The problem -
Where the records below begin, start copying, and stop after the line that contains "Service (384, 168)"; reproduce every line exactly but omit pictures.

____

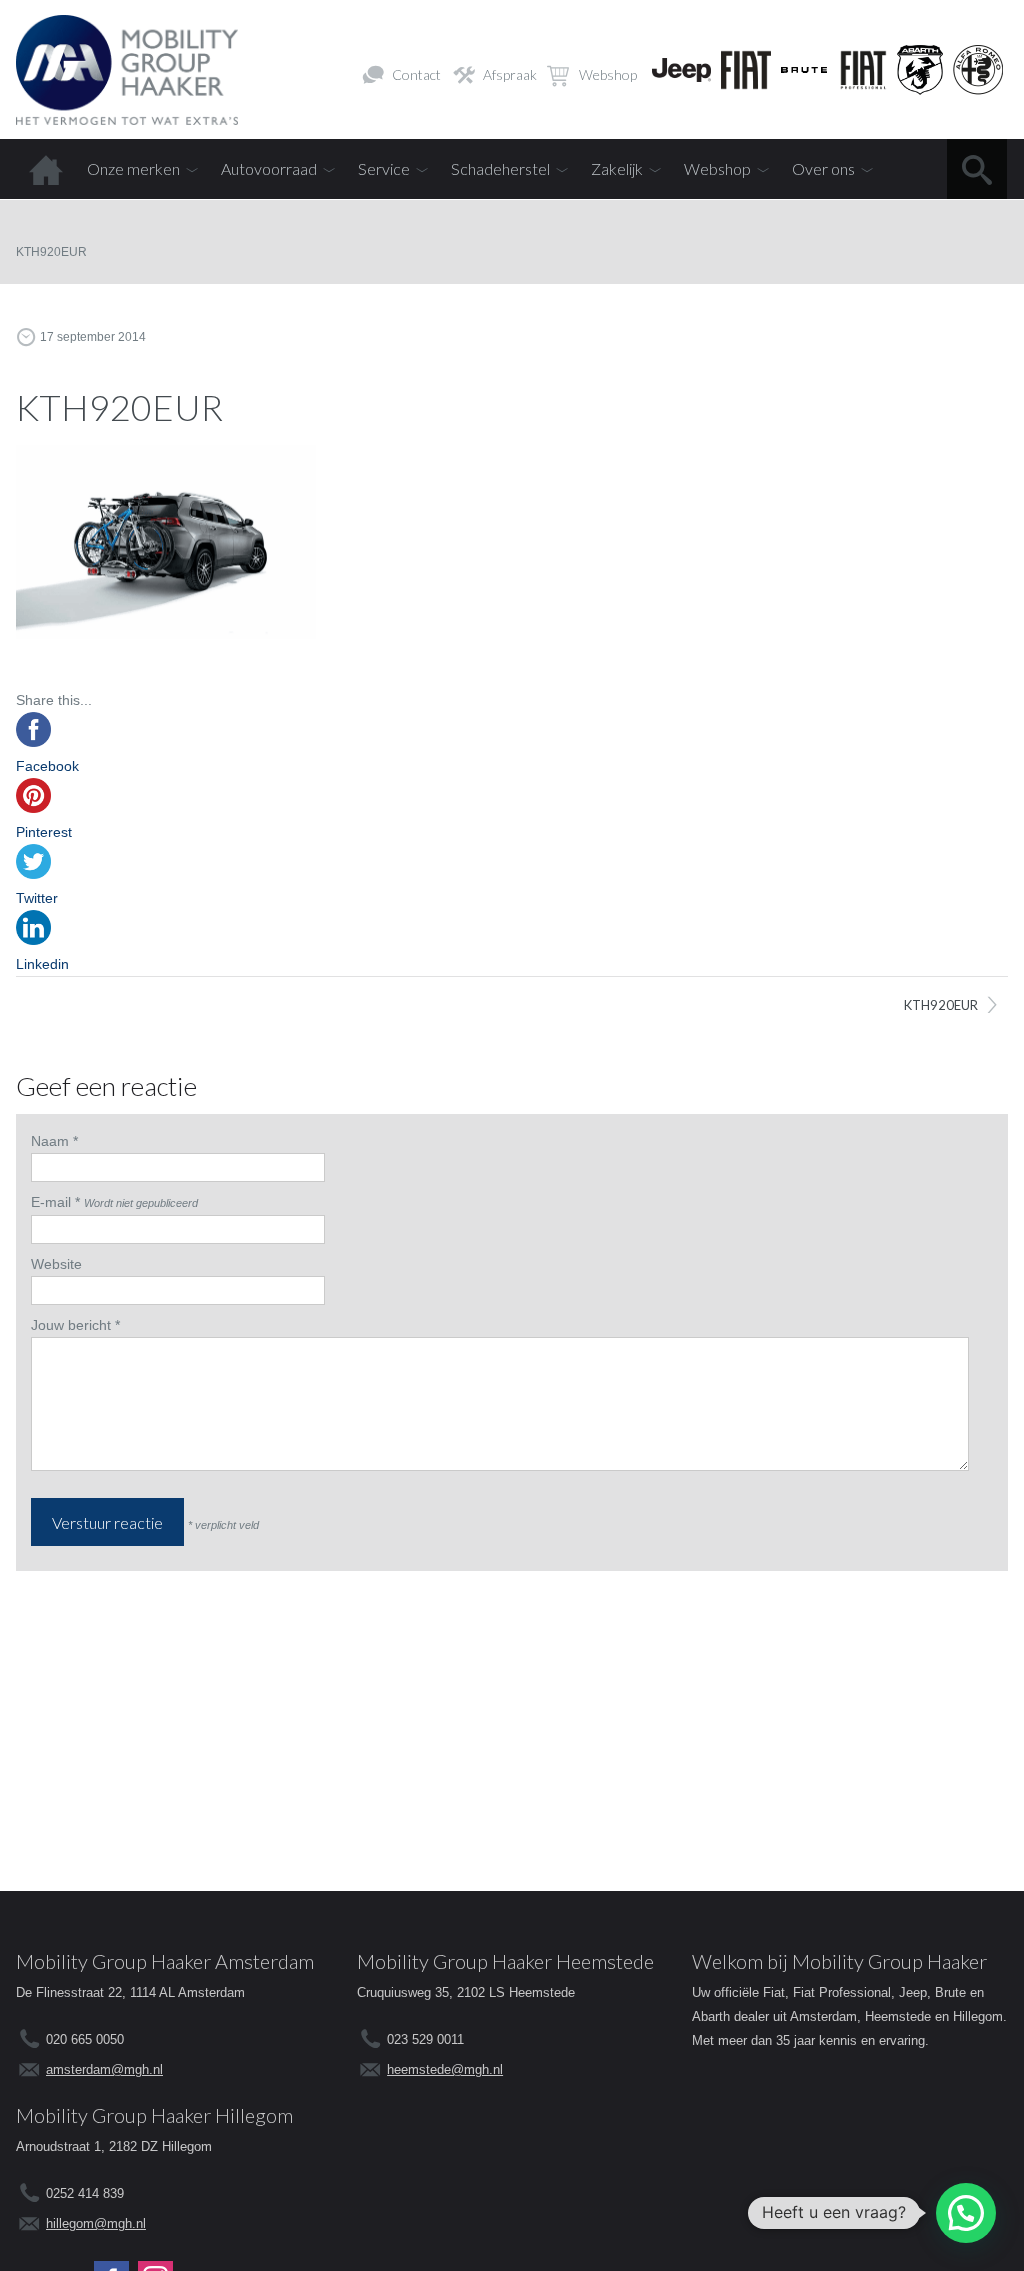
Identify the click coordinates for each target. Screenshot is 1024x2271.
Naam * (54, 1141)
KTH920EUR (941, 1005)
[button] (966, 2213)
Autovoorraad (269, 168)
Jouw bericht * (75, 1325)
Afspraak (510, 74)
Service (384, 168)
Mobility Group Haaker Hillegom (154, 2115)
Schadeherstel (500, 168)
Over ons (823, 168)
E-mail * (55, 1202)
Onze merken (133, 168)
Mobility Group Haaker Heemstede (505, 1961)
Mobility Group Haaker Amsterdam (165, 1961)
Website (56, 1264)
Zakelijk (617, 168)
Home (46, 169)
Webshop (608, 74)
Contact (416, 74)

____

Response box -
Identify the click coordinates for each target. Screenshot is 1024x2271.
Naam * (54, 1141)
KTH920EUR (941, 1005)
[button] (966, 2213)
Autovoorraad (269, 168)
Jouw bericht * (75, 1325)
Afspraak (510, 74)
Service (384, 168)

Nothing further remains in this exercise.